Schreiben Sie bitte sämtliche folgenden Einträge Zeile für Zeile genau ab.

+ + + +

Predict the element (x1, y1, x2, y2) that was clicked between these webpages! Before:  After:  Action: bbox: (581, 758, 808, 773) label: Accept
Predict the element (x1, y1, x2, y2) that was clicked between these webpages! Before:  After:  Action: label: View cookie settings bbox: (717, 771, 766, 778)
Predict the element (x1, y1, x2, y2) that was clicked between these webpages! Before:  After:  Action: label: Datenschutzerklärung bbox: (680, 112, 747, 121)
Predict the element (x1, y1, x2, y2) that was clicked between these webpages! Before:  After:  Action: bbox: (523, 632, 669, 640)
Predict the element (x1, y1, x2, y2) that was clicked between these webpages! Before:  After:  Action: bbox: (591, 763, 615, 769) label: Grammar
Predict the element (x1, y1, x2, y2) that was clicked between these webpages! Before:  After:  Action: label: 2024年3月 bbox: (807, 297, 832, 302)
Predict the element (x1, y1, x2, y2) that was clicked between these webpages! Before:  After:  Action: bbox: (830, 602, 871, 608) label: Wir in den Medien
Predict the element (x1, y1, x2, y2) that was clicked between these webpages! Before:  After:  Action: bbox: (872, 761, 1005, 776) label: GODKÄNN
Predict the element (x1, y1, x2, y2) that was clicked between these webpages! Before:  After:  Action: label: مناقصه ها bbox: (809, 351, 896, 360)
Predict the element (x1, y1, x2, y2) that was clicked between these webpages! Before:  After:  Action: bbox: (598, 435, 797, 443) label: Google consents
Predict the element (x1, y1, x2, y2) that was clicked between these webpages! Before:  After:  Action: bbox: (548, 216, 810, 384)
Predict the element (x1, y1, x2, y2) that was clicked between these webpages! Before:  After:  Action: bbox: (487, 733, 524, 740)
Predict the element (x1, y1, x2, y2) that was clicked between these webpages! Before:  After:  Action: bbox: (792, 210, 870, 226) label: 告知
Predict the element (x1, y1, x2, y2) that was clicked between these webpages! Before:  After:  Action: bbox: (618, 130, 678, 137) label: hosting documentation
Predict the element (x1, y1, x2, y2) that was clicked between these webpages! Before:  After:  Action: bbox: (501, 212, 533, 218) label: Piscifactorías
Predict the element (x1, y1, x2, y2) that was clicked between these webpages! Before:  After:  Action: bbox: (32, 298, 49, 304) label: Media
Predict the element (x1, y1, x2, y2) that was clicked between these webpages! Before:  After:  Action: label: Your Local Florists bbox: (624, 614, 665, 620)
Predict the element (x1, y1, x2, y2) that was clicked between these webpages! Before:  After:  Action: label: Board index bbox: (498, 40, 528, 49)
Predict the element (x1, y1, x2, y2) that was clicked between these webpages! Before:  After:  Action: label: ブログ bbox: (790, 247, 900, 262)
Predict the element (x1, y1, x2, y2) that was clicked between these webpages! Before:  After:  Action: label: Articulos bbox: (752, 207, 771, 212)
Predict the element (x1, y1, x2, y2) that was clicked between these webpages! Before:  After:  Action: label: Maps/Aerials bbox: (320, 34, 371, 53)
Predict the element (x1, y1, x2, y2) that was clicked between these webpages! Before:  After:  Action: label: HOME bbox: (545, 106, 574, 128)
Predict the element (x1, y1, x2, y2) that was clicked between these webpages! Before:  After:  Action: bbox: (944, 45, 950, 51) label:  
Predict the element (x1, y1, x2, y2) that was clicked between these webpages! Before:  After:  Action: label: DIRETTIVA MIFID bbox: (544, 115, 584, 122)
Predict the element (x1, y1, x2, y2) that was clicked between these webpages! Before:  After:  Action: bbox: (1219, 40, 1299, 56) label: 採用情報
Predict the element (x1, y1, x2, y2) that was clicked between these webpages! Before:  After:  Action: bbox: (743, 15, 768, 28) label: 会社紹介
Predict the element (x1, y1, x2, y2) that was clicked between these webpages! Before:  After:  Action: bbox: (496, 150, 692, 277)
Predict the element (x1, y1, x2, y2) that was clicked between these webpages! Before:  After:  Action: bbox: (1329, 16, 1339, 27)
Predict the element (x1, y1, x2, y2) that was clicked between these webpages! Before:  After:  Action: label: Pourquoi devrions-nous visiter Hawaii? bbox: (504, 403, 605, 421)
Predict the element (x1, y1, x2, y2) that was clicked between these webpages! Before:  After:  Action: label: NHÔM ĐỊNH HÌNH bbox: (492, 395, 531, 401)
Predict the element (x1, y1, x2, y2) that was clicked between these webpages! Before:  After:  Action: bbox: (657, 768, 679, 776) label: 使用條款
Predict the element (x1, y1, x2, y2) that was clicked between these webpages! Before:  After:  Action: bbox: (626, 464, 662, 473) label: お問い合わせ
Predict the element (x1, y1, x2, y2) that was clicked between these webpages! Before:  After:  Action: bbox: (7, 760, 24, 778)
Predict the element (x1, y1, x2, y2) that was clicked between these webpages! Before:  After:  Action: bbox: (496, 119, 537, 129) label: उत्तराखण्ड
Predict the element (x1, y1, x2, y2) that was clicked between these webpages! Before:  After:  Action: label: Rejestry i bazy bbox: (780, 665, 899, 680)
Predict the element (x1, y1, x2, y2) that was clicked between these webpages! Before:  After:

+ + + +

DIE LÖSUNG>
Predict the element (x1, y1, x2, y2) that was clicked between these webpages! Before:  After:  Action: bbox: (581, 758, 808, 773) label: Accept
Predict the element (x1, y1, x2, y2) that was clicked between these webpages! Before:  After:  Action: label: View cookie settings bbox: (717, 771, 766, 778)
Predict the element (x1, y1, x2, y2) that was clicked between these webpages! Before:  After:  Action: label: Datenschutzerklärung bbox: (680, 112, 747, 121)
Predict the element (x1, y1, x2, y2) that was clicked between these webpages! Before:  After:  Action: bbox: (523, 632, 669, 640)
Predict the element (x1, y1, x2, y2) that was clicked between these webpages! Before:  After:  Action: bbox: (591, 763, 615, 769) label: Grammar
Predict the element (x1, y1, x2, y2) that was clicked between these webpages! Before:  After:  Action: label: 2024年3月 bbox: (807, 297, 832, 302)
Predict the element (x1, y1, x2, y2) that was clicked between these webpages! Before:  After:  Action: bbox: (830, 602, 871, 608) label: Wir in den Medien
Predict the element (x1, y1, x2, y2) that was clicked between these webpages! Before:  After:  Action: bbox: (872, 761, 1005, 776) label: GODKÄNN
Predict the element (x1, y1, x2, y2) that was clicked between these webpages! Before:  After:  Action: label: مناقصه ها bbox: (809, 351, 896, 360)
Predict the element (x1, y1, x2, y2) that was clicked between these webpages! Before:  After:  Action: bbox: (598, 435, 797, 443) label: Google consents
Predict the element (x1, y1, x2, y2) that was clicked between these webpages! Before:  After:  Action: bbox: (548, 216, 810, 384)
Predict the element (x1, y1, x2, y2) that was clicked between these webpages! Before:  After:  Action: bbox: (487, 733, 524, 740)
Predict the element (x1, y1, x2, y2) that was clicked between these webpages! Before:  After:  Action: bbox: (792, 210, 870, 226) label: 告知
Predict the element (x1, y1, x2, y2) that was clicked between these webpages! Before:  After:  Action: bbox: (618, 130, 678, 137) label: hosting documentation
Predict the element (x1, y1, x2, y2) that was clicked between these webpages! Before:  After:  Action: bbox: (501, 212, 533, 218) label: Piscifactorías
Predict the element (x1, y1, x2, y2) that was clicked between these webpages! Before:  After:  Action: bbox: (32, 298, 49, 304) label: Media
Predict the element (x1, y1, x2, y2) that was clicked between these webpages! Before:  After:  Action: label: Your Local Florists bbox: (624, 614, 665, 620)
Predict the element (x1, y1, x2, y2) that was clicked between these webpages! Before:  After:  Action: label: Board index bbox: (498, 40, 528, 49)
Predict the element (x1, y1, x2, y2) that was clicked between these webpages! Before:  After:  Action: label: ブログ bbox: (790, 247, 900, 262)
Predict the element (x1, y1, x2, y2) that was clicked between these webpages! Before:  After:  Action: label: Articulos bbox: (752, 207, 771, 212)
Predict the element (x1, y1, x2, y2) that was clicked between these webpages! Before:  After:  Action: label: Maps/Aerials bbox: (320, 34, 371, 53)
Predict the element (x1, y1, x2, y2) that was clicked between these webpages! Before:  After:  Action: label: HOME bbox: (545, 106, 574, 128)
Predict the element (x1, y1, x2, y2) that was clicked between these webpages! Before:  After:  Action: bbox: (944, 45, 950, 51) label:  
Predict the element (x1, y1, x2, y2) that was clicked between these webpages! Before:  After:  Action: label: DIRETTIVA MIFID bbox: (544, 115, 584, 122)
Predict the element (x1, y1, x2, y2) that was clicked between these webpages! Before:  After:  Action: bbox: (1219, 40, 1299, 56) label: 採用情報
Predict the element (x1, y1, x2, y2) that was clicked between these webpages! Before:  After:  Action: bbox: (743, 15, 768, 28) label: 会社紹介
Predict the element (x1, y1, x2, y2) that was clicked between these webpages! Before:  After:  Action: bbox: (496, 150, 692, 277)
Predict the element (x1, y1, x2, y2) that was clicked between these webpages! Before:  After:  Action: bbox: (1329, 16, 1339, 27)
Predict the element (x1, y1, x2, y2) that was clicked between these webpages! Before:  After:  Action: label: Pourquoi devrions-nous visiter Hawaii? bbox: (504, 403, 605, 421)
Predict the element (x1, y1, x2, y2) that was clicked between these webpages! Before:  After:  Action: label: NHÔM ĐỊNH HÌNH bbox: (492, 395, 531, 401)
Predict the element (x1, y1, x2, y2) that was clicked between these webpages! Before:  After:  Action: bbox: (657, 768, 679, 776) label: 使用條款
Predict the element (x1, y1, x2, y2) that was clicked between these webpages! Before:  After:  Action: bbox: (626, 464, 662, 473) label: お問い合わせ
Predict the element (x1, y1, x2, y2) that was clicked between these webpages! Before:  After:  Action: bbox: (7, 760, 24, 778)
Predict the element (x1, y1, x2, y2) that was clicked between these webpages! Before:  After:  Action: bbox: (496, 119, 537, 129) label: उत्तराखण्ड
Predict the element (x1, y1, x2, y2) that was clicked between these webpages! Before:  After:  Action: label: Rejestry i bazy bbox: (780, 665, 899, 680)
Predict the element (x1, y1, x2, y2) that was clicked between these webpages! Before:  After:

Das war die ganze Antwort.